Artist Profile: Eleanor Davis

2014 is shaping up to be the Year of Eleanor Davis… The Athens, Georgia-based cartoonist and illustrator has been on a roll, with her work showing up in The New Yorker, The New York Times, Lucky Peach, and even on the Google homepage. This month, Fantagraphics Books has released How to Be Happy, a beautiful, career-spanning hardcover that Dan Kois of Slate has called “ an inspired and inspiring collection of short work clearly establishing Davis as a leading cartoonist.”

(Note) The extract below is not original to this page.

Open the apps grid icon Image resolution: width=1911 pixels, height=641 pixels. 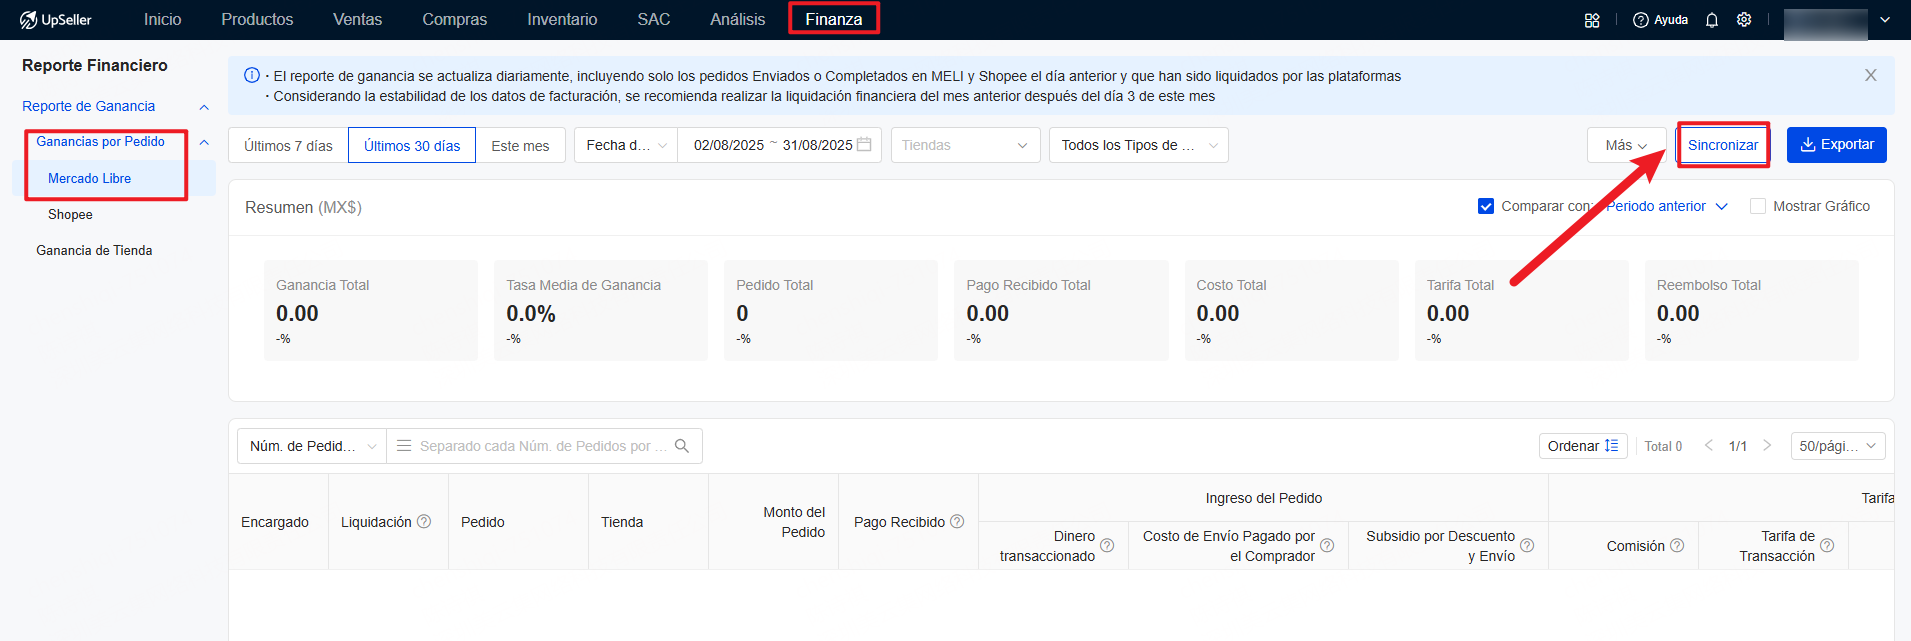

Scout Books has been delighted to collaborate with Eleanor on our edition of The Twelve Dancing Princesses and Other Stories (which I recently chose as my #1 pick from our Short Stories series), and we are now releasing a pair of beautiful notebook designs from her, Dawn and Dusk. Eleanor was kind enough to chat with me about her artistic process, the metaphoric color of her thumb, and her impressions of the massive San Diego Comic Con, where she was a special guest.

—François

Davis-self-portrait

Your first collection of comics, How to Be Happy, was recently released by Fantagraphics Books. It’s a lovely, wide-ranging book, both in terms of the stories selected and the variety of art styles on display. What was the process for selecting the work in the book? Was there a particular feeling you wanted to achieve in the ordering of the selections?  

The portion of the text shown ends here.